The most recent U.S. Treasury International Capital report shows that during the years from March 2022-March 2023 and March 2023-March 2024, approximately $2.9 trillion in capital flowed from the rest of the world into America’s finance-dominated economy, primarily through the net purchase of U.S. securities (and other forms of foreign investment in U.S. firms). This occurred as the United States ordered “Global NATO” countries into war and deindustrialization, U.S. interest rates rose higher than in any major economy, and the dollar rose relative to other currencies. Other economies were looted of investment by, in effect, a reverse dollar carry trade.

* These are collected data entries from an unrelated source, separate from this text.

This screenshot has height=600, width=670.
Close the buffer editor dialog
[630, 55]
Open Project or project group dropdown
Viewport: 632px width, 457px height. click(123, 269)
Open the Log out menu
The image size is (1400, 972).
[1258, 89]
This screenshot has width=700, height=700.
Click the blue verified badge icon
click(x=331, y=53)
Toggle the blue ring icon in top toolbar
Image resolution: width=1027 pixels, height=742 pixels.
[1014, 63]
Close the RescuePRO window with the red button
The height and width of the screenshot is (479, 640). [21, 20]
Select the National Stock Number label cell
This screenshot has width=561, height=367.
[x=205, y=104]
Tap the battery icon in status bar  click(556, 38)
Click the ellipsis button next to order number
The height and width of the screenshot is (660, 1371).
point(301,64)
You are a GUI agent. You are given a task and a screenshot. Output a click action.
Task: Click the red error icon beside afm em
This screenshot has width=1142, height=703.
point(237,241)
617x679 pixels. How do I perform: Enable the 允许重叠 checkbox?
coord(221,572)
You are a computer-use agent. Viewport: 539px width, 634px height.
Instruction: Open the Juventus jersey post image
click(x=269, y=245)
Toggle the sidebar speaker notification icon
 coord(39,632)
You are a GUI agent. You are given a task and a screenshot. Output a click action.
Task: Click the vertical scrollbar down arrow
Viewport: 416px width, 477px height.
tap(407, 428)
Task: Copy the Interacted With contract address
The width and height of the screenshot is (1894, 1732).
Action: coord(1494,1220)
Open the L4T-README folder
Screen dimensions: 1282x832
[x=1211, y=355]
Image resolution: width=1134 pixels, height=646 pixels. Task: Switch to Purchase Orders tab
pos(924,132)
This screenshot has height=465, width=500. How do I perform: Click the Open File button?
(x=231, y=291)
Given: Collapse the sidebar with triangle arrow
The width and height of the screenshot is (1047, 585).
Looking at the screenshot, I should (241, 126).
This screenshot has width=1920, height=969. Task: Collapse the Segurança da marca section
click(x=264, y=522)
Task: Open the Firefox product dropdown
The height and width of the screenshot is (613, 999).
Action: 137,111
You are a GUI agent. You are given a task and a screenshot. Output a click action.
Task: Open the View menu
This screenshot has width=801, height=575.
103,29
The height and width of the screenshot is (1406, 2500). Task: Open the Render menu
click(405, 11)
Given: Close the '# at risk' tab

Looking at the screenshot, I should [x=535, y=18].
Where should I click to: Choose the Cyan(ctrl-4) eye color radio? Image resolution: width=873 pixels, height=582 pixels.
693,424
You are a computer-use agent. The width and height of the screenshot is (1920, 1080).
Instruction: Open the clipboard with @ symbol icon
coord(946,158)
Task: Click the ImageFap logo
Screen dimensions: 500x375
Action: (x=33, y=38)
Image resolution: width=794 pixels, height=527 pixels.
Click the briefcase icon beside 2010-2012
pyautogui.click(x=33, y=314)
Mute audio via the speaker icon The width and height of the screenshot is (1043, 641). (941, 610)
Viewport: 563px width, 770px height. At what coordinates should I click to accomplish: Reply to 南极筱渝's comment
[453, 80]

Moreover, this large inflow occurred while the U.S. economy itself registered low levels of growth—not over 2% annually and now apparently declining further; U.S. manufacturing activity and employment fell, and industrial production was stagnant; and the U.S. Treasury issued huge volumes of new debt, estimated at a net annual rate of more than $2 trillion.

As Di Dongsheng, Professor of International Relations at Renmin University’s International Monetary Institute in Beijing, commented at an Aug. 8 seminar:

Basically, the global economic cycle depends on the U.S. debt cycle, and the global interest rate cycle depends on the U.S. Federal Reserve’s interest rate cycle. I believe that setting aside financial jargon … can drive home the illogical and dangerous nature of the current arrangement.

This is a challenge for the major nations of the BRICS; they must develop an institution for low-interest-rate credit for new infrastructure and capital goods investment, including currency-stabilization lending—an “International Development Bank” in the sense of Lyndon LaRouche’s 1975 design—which can serve all the developing nations now cut off from credit except with usurious rates and currency devaluation attached.